Sorry if it seems like I’m diverting the thread from Sarev0k’s success, the question of clean vs dirty has bugged me for a long time. Just wondering if my body is more sensitive to change because of the Type 2 diabetes and I just have to be more careful/structured/strict on what I eat? etc. Thanks.[/quote]
It’s a simple concept. He’s talking about the law of thermodymanics and how it applies to losing/gaining weight. I don’t even believe he’s looking at food from a health perspective but from a gaining/losing perspective. “Dirty” foods are really just a label people slap on foods, typically those that are calorically dense i.e. a cheeseburgers. Technically you could eat only cheeseburgers for every meal of the day and still drop weight permitting you were still in a deficit of calories. Likewise, you could gain fat eating only squeeky “clean” foods like chicken breast and rice (although it would be much more difficult since these aren’t calorically dense foods) by simply eating far over your caloric maintenance level. The point is that everyone has their own definition of what food they consider dirty and clean .[/quote]

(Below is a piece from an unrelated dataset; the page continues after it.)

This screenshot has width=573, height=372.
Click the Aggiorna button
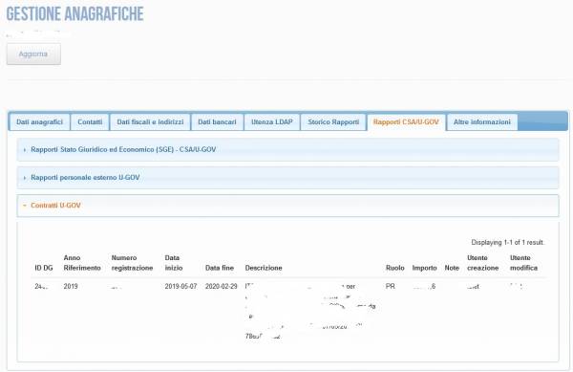33,54
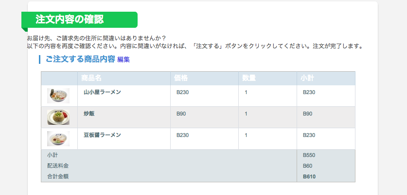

I am betting there are some people here who don’t understand that simple concept. hey think certain foods are somehow magic…like the jackass acting like “rice and chicken” is the holy grail to a bodybuilding physique…as if they don’t understand that it is about finding what works for their own needs and metabolism.
YES, you can get fat on “chicken and rice”. the most important aspect of your diet is CALORIC INTAKE, not whether your food is “clean” which has no meaning to start with.[/quote]
Thank you DaVinci and X.
So a calorie = calorie no matter where it comes from. This is an eye opener to me because I’ve tried to draw a clear line between clean and dirty, when in fact now it doesn’t matter. I just have to eat enough of them every day - 3000 cals may not be enough at 6’ and 102+ kgs.
Calorifically/Calorically (?) dense foods is just more calories per gram? i.e. cheeseburger >> rice.[/quote]
NOOOOOOOOOOOOOOOOOOOOO
Absolutely not.
Jesus christ that’s not anything close to what anyone’s said.
Macro ratios 100% matter if looking good and performing well is the goal. BUT your macro ratio could be given to you by jesus christ himself but if you dont eat enough calories you wont grow.
Get the amount of calories you need to grow in check. Then figure out which foods you can and can not eat to look and feel YOUR best.